> [SOURCE]:
Begin
In regards to this spectrum, Goo gle requested, and got, the FCC to make changes to the upcoming auction rules. The wanted the changes because their goal is to make Android, their mobile operating system, which will run on femtocell towers, the premier choice for mobile phones by showing how well it all works on their system. Google's boss, Eric Schmidt, says they are a willing high stakes bidder -- to the tune of nearly $5 billion US Greenbacks for the “C” block.

Did we mention that Cupertino's manufacturer of entertainment gear - aka Apple says it also wanta buy into this 700MHz high stakes poker tournament? The skyrocketing sales of Iphone's musical PDA should help prepare Stevey Jobs' bank balance for the bidding wars. INQminds wonder how well an iPhone will work for Inspector Knacker chasing after a less than friendly crook?

Along the Yellow Brick Road to 700MHz public safety interoperability nirvana, various competitors popped up. The builders of high tech stuff have been after these frequencies for more than a decade. Same with spectrum-poor wireless carriers like T-Mobile. In 2005, they joined up with Cisco, Dell, Intel, and Microsoft to form the High-Tech DTV Coalition.

The High-Tech DTV Coalition struck a pact with public safety officials, who were also motivated to get spectrum from incumbent broadcasters. Remember Congress in 1996 had promised public safety 24 of the 108 megahertz once the conversion to DTV was complete. That promise has gone bye bye as broadcasters claimed the technology wasn't quite ready for prime time. (Possibly they took a page from the auto industry play book about fuel economy standards?) Since nobody has heard lately from High-Tech DTV Coalition, they are obviously no longer a player.

In 2006, along came Cyren Call which rallied public safety officials by lobbying that 24MHz was not enough for interoperable communications. Cyren Call wanted to devote 30MHz and give that to a Public Safety Broadband Trust – now called Public Safety Spectrum Trust (PSST).
End
> [WRITTEN TASK A]: From the article on the 700MHz spectrum auction, set down everything from "The High-Tech DTV Coalition struck" down to "longer a player." word for word.

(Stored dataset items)
Begin
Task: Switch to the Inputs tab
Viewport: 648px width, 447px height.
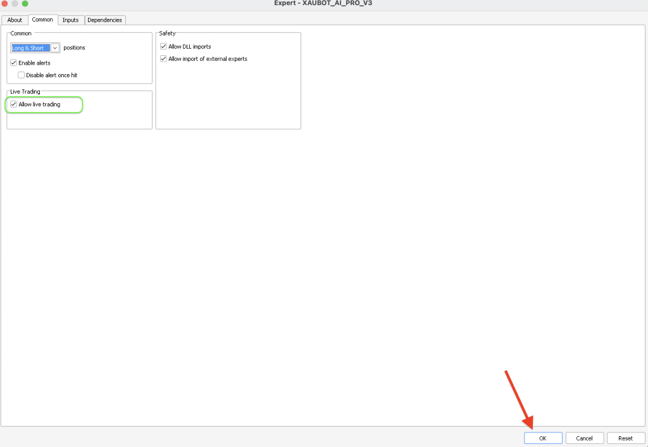Action: (70, 20)
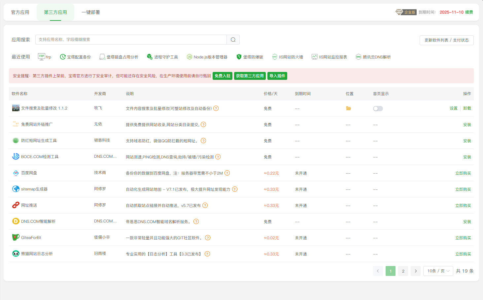Screen dimensions: 483x300
Task: Click the 企业版 badge in the header
Action: 406,12
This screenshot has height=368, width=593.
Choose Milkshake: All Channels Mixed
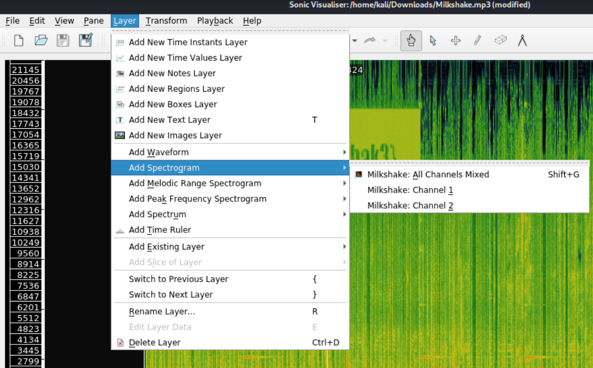(428, 174)
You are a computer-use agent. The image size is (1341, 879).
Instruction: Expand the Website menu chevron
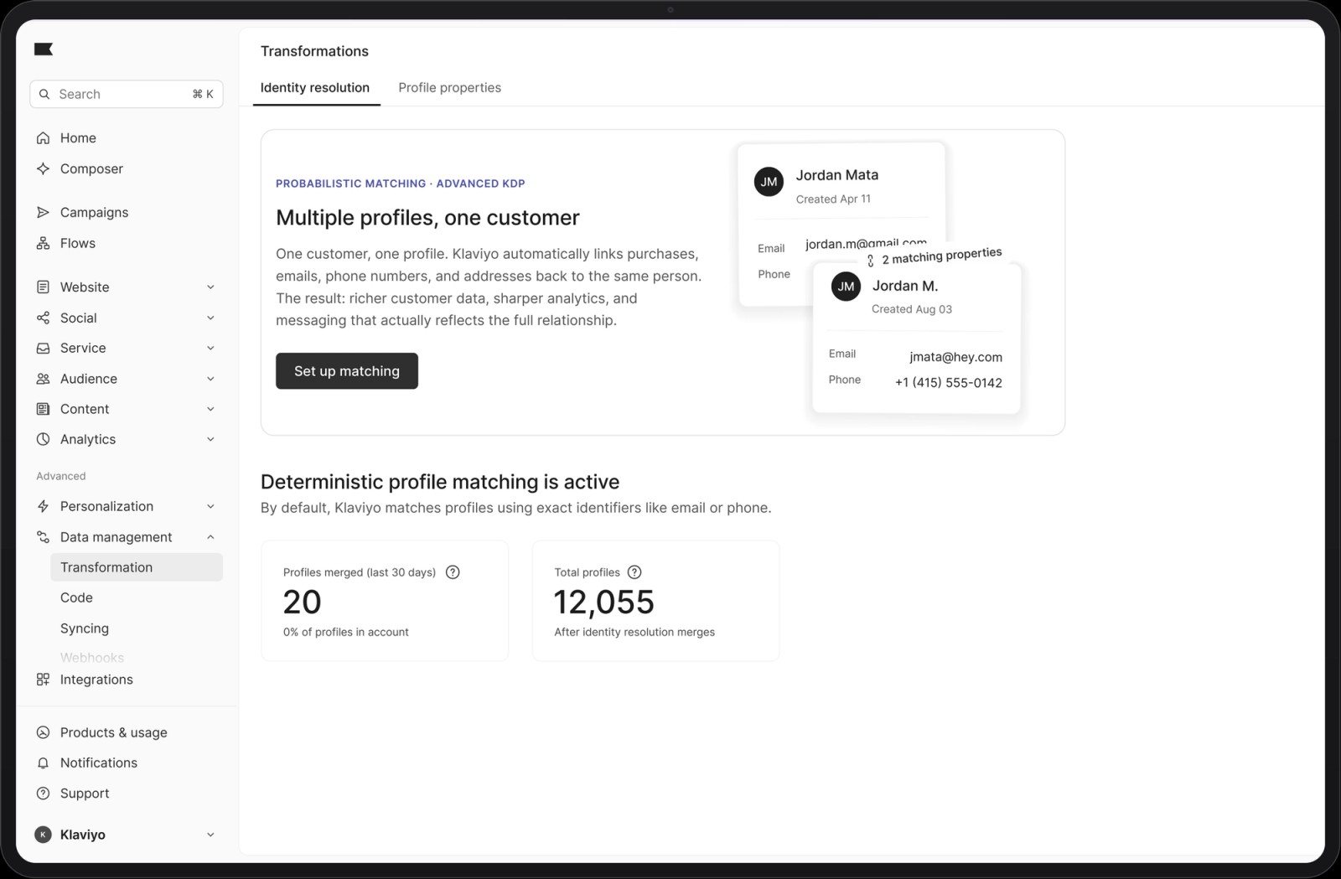tap(210, 287)
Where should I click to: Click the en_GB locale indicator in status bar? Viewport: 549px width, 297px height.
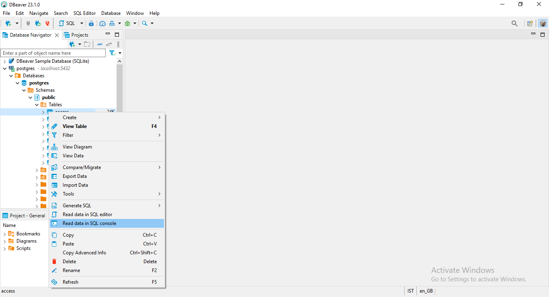tap(426, 291)
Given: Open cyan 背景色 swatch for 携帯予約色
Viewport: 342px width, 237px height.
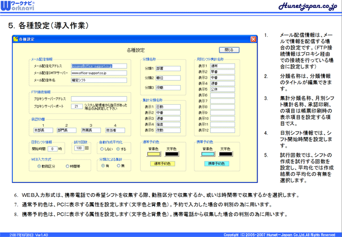Looking at the screenshot, I should (x=207, y=154).
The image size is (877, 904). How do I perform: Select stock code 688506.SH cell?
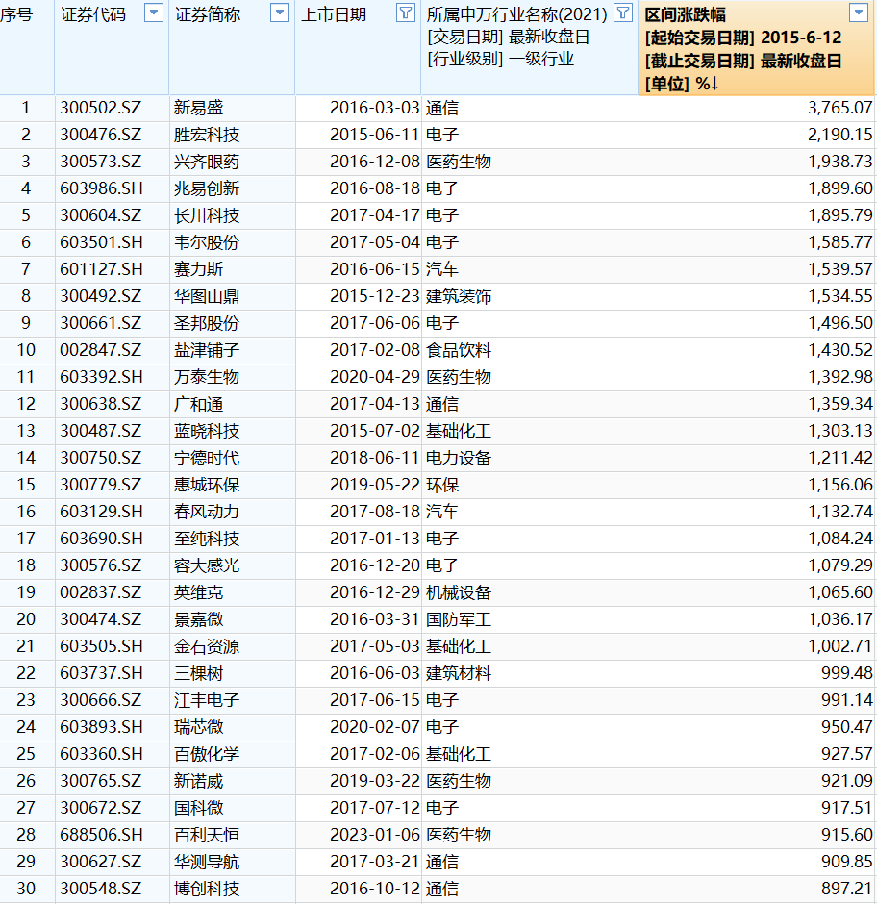click(x=100, y=835)
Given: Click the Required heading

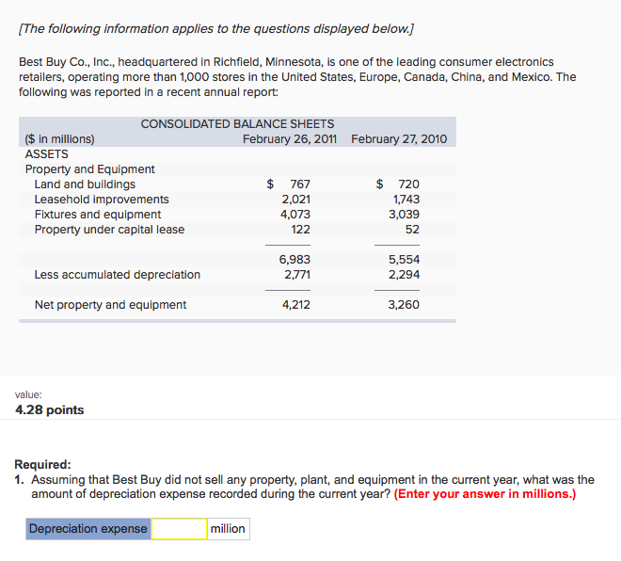Looking at the screenshot, I should pyautogui.click(x=42, y=464).
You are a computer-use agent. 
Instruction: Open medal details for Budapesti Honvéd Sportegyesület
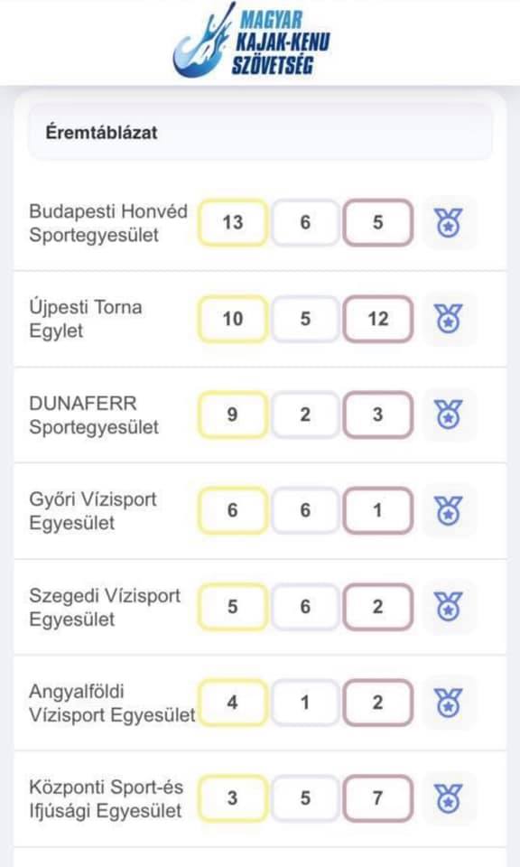tap(449, 223)
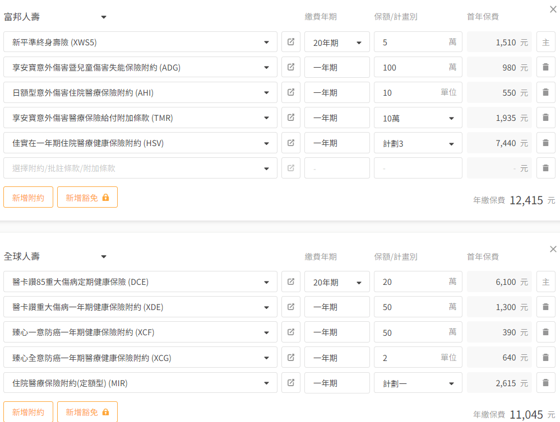Change 計劃3 plan dropdown for HSV
The image size is (560, 422).
click(x=418, y=143)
End
> [WRITTEN TASK B]: Extract the records word for word, from their first line down to the line containing "should pyautogui.click(x=42, y=464).", including both ends. Omit the pictures.

> [FULL OUTPUT A]:
The High-Tech DTV Coalition struck a pact with public safety officials, who were also motivated to get spectrum from incumbent broadcasters. Remember Congress in 1996 had promised public safety 24 of the 108 megahertz once the conversion to DTV was complete. That promise has gone bye bye as broadcasters claimed the technology wasn't quite ready for prime time. (Possibly they took a page from the auto industry play book about fuel economy standards?) Since nobody has heard lately from High-Tech DTV Coalition, they are obviously no longer a player.

> [FULL OUTPUT B]:
Task: Switch to the Inputs tab
Viewport: 648px width, 447px height.
Action: (70, 20)
Screen dimensions: 483x300
Task: Click the 企业版 badge in the header
Action: 406,12
This screenshot has height=368, width=593.
Choose Milkshake: All Channels Mixed
(428, 174)
You are a computer-use agent. The image size is (1341, 879).
Instruction: Expand the Website menu chevron
tap(210, 287)
Where should I click to: Click the en_GB locale indicator in status bar? Viewport: 549px width, 297px height.
tap(426, 291)
Given: Open cyan 背景色 swatch for 携帯予約色
Viewport: 342px width, 237px height.
Looking at the screenshot, I should (x=207, y=154).
The image size is (877, 904). How do I perform: Select stock code 688506.SH cell?
click(x=100, y=835)
Given: Click the Required heading

Looking at the screenshot, I should pyautogui.click(x=42, y=464).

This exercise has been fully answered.